— WHAT IS BEING ASKED —
One line at a time, check the entries below for the word "computer", and copy each line that has it.

Stored data entries
----------------------------------------
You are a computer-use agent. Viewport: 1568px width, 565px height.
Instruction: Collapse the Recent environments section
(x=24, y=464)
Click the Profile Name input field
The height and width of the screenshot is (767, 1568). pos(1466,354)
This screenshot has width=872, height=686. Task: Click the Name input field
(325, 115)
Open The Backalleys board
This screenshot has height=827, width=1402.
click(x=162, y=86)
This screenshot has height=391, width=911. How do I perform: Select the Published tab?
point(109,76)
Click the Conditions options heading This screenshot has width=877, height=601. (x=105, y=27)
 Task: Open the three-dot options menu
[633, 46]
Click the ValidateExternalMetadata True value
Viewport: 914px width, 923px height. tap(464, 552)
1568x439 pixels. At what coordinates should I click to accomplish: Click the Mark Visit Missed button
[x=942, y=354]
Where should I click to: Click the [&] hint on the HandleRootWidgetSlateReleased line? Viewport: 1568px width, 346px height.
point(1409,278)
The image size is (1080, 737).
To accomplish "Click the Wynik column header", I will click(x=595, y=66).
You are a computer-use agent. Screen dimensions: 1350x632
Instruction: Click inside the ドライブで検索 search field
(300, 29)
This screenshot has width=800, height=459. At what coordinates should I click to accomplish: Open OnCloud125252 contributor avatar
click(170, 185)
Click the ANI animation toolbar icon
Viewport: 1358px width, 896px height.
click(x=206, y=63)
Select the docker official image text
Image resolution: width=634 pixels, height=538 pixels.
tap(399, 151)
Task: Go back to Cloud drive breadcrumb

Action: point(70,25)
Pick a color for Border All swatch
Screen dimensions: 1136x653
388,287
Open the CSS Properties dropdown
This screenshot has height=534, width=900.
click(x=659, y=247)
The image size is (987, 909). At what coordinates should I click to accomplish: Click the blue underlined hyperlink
----------------------------------------
— OUTPUT OF THE TASK —
You are a computer-use agent. Viewport: 1568px width, 565px height.
You are a computer-use agent. Screen dimensions: 1350x632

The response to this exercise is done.